== Task brief ==
Write out the data word for word and drop any picture you find.
- Opening Delimiter -
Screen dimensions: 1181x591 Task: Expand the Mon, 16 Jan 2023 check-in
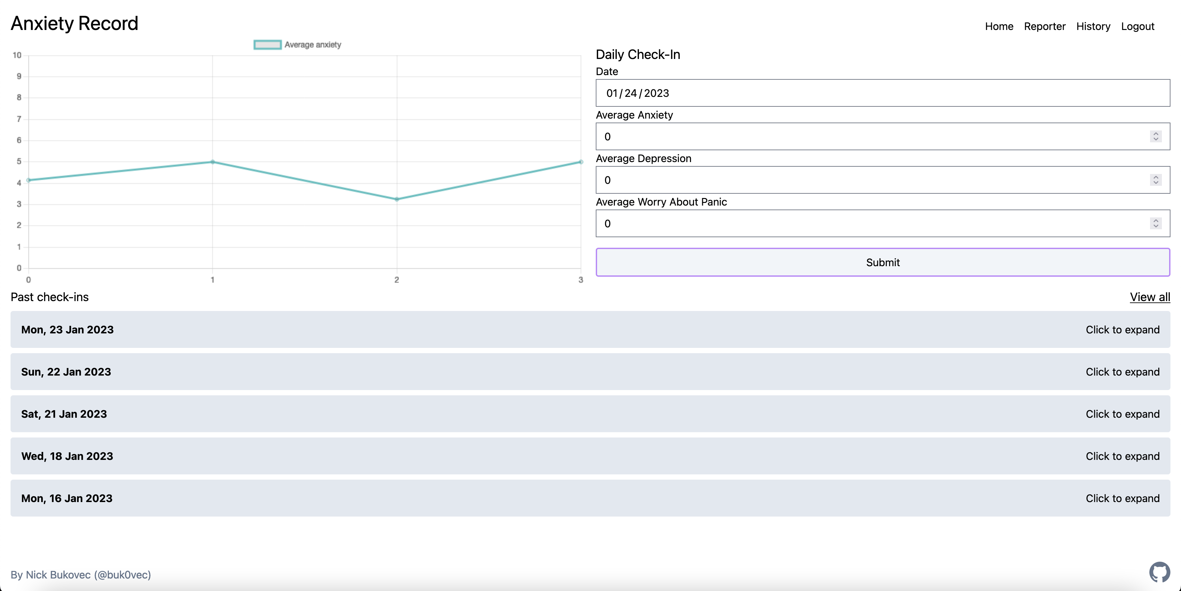pos(590,498)
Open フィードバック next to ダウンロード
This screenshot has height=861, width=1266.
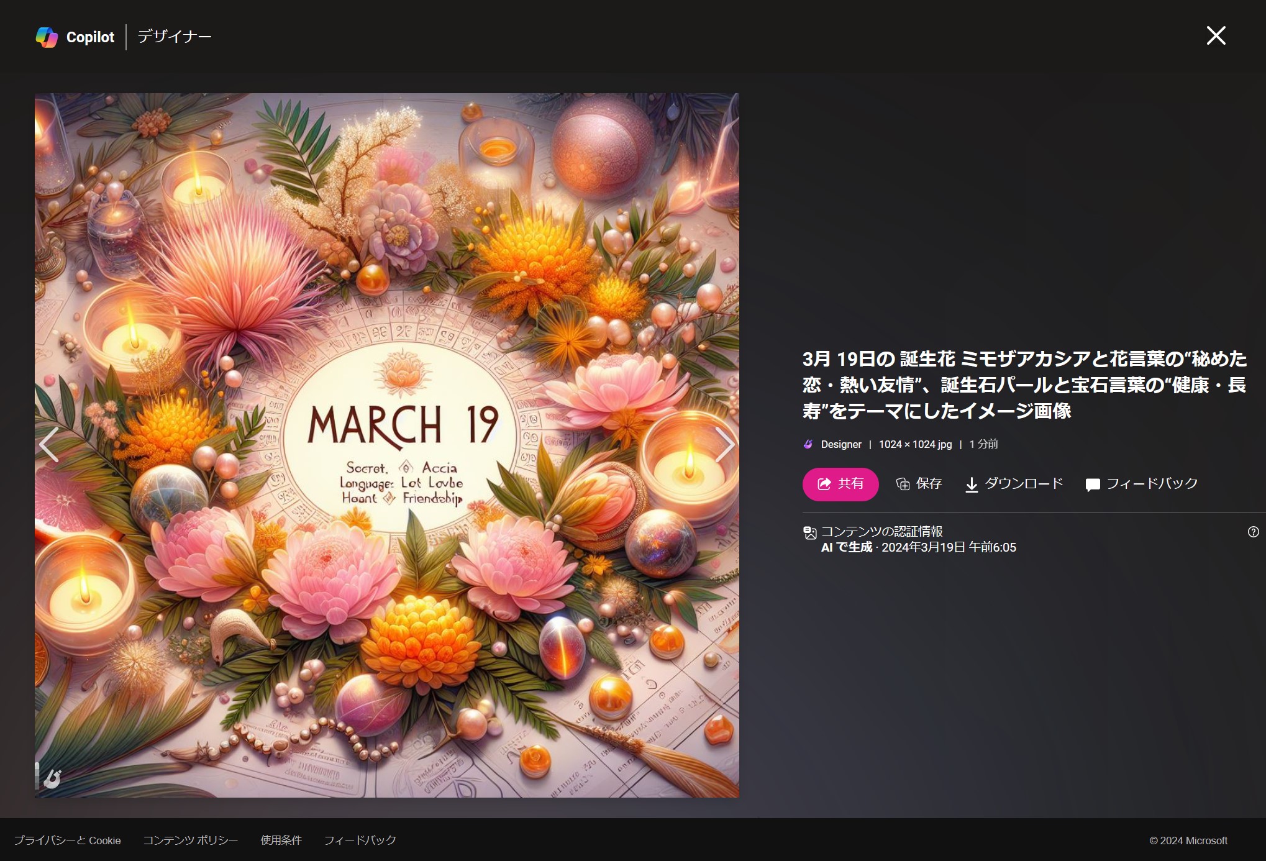pyautogui.click(x=1141, y=484)
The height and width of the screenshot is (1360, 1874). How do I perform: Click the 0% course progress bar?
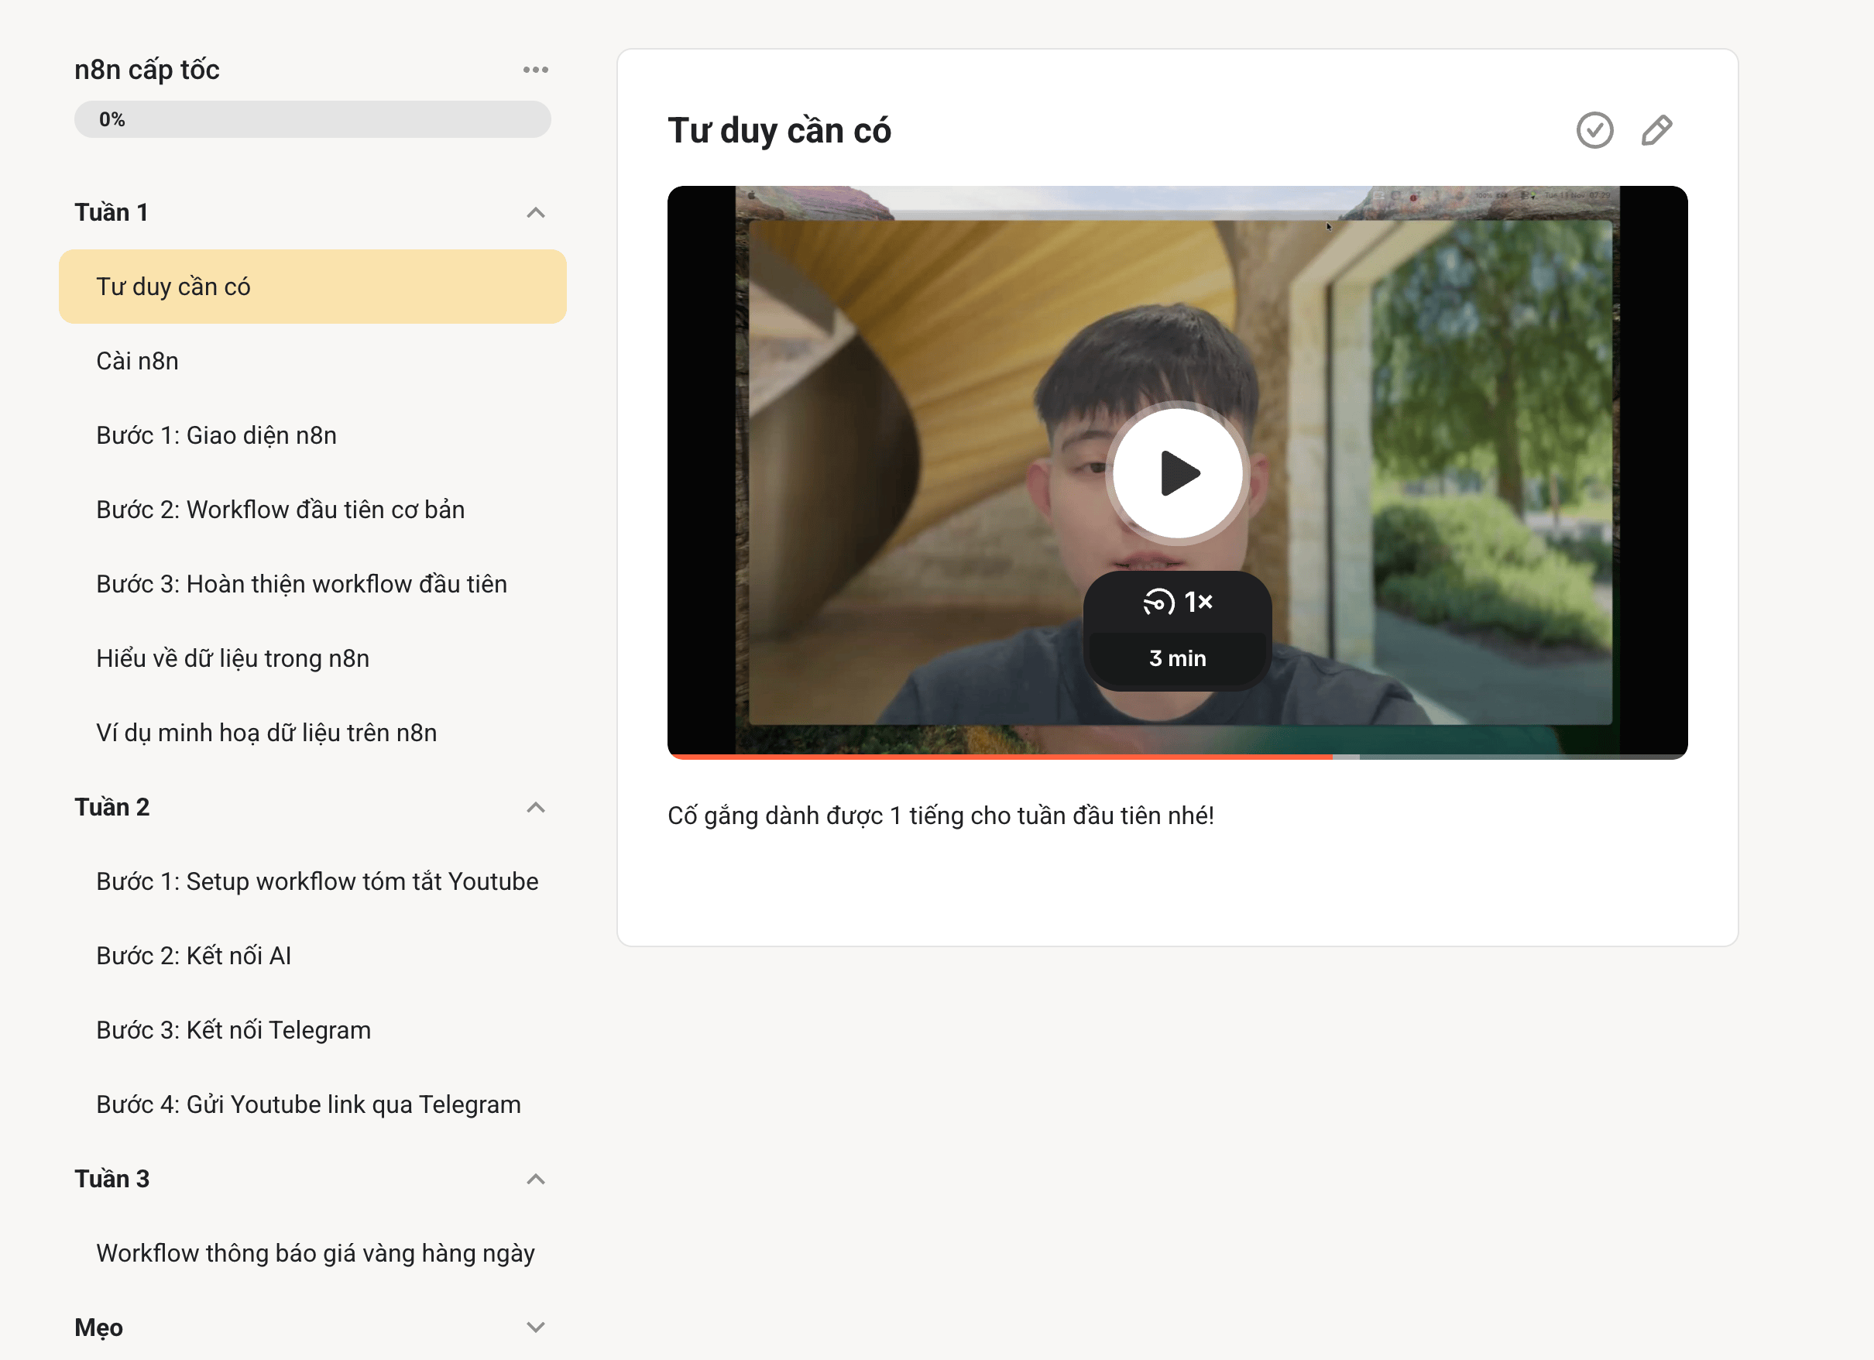coord(312,120)
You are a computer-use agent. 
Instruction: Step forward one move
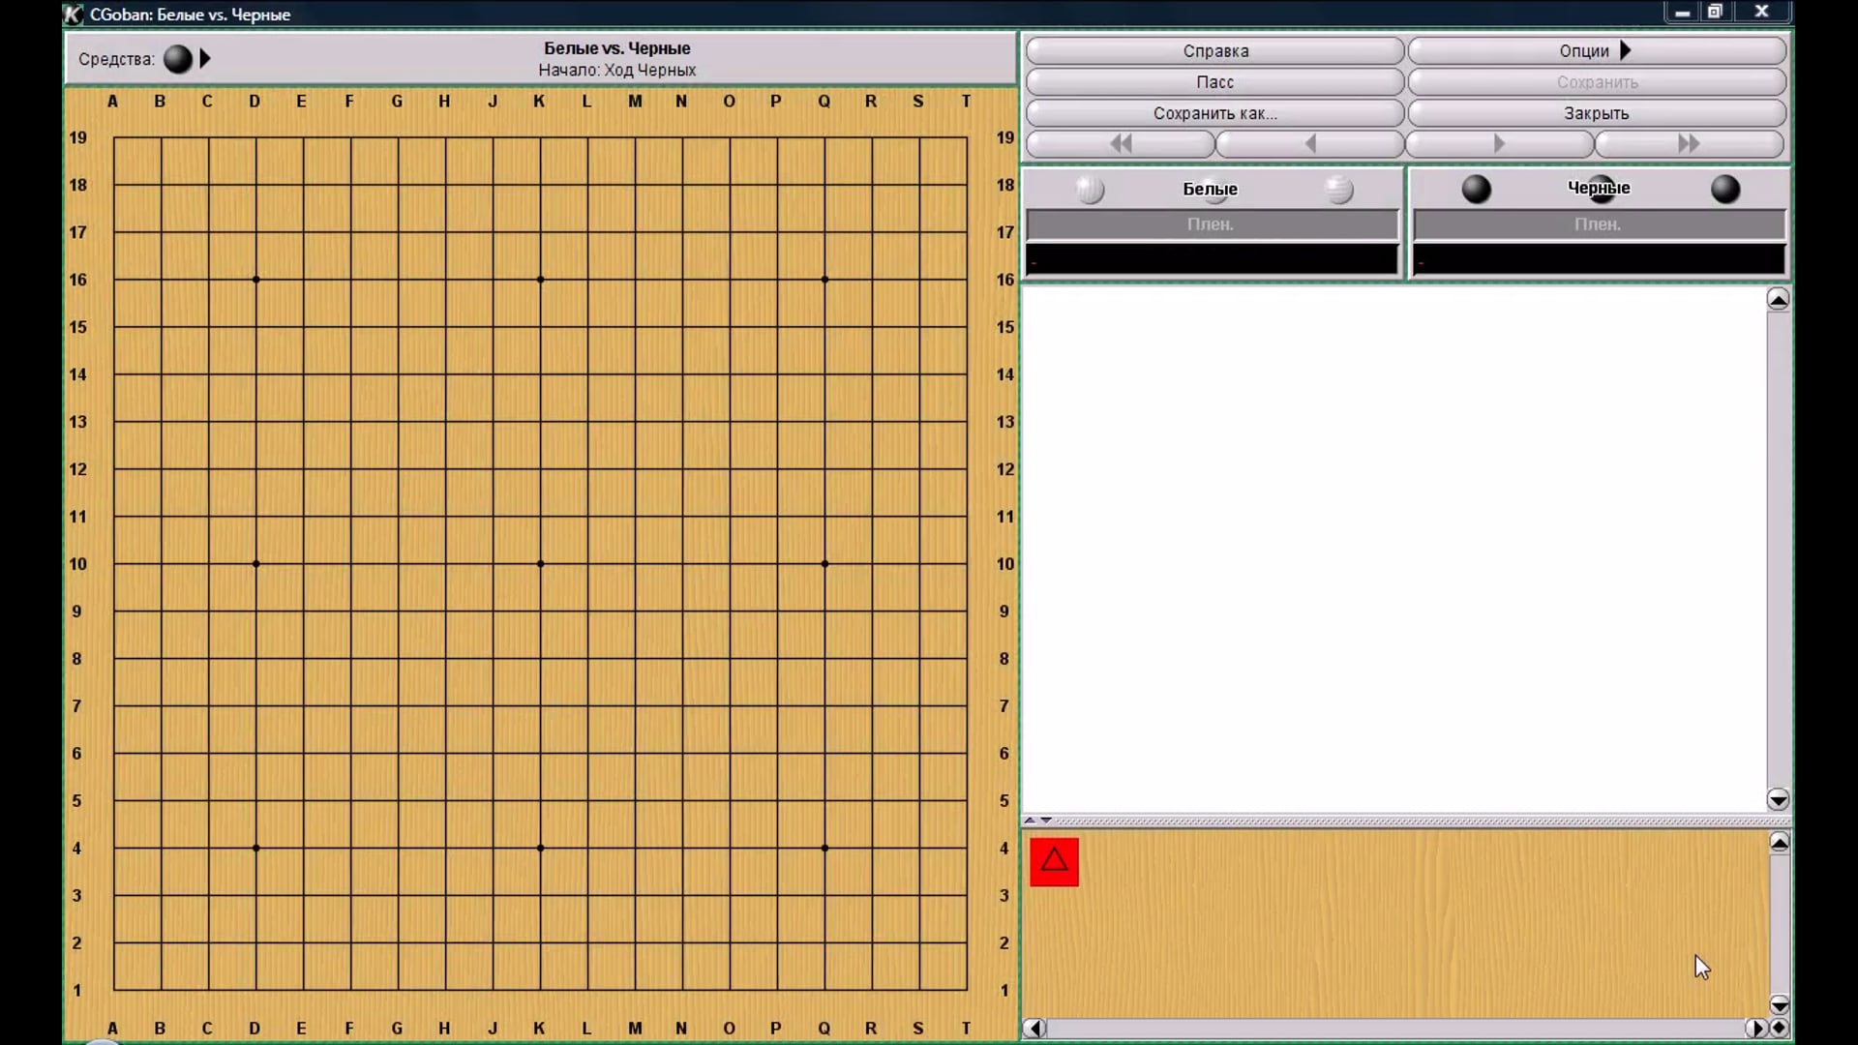point(1499,144)
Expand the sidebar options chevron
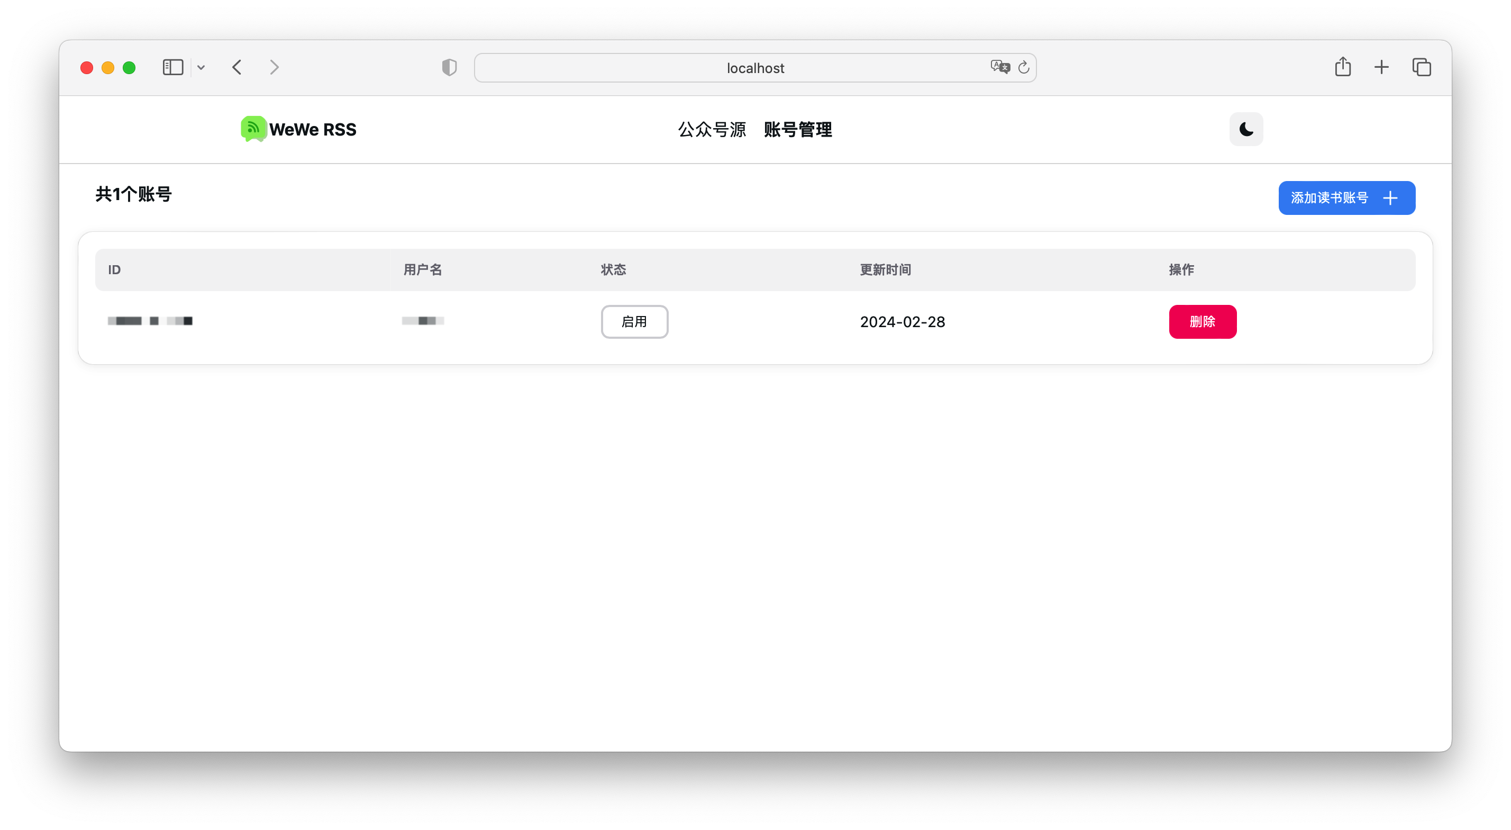The height and width of the screenshot is (830, 1511). point(201,68)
- Closing Delimiter -
== Answer to this exercise ==
Screen dimensions: 1181x591 Task: Expand the Mon, 16 Jan 2023 check-in
pos(590,498)
Open フィードバック next to ダウンロード
This screenshot has height=861, width=1266.
pyautogui.click(x=1141, y=484)
The height and width of the screenshot is (1360, 1874). How do I perform: Click the 0% course progress bar?
coord(312,120)
You are a computer-use agent. 
Instruction: Step forward one move
point(1499,144)
Expand the sidebar options chevron
The height and width of the screenshot is (830, 1511). point(201,68)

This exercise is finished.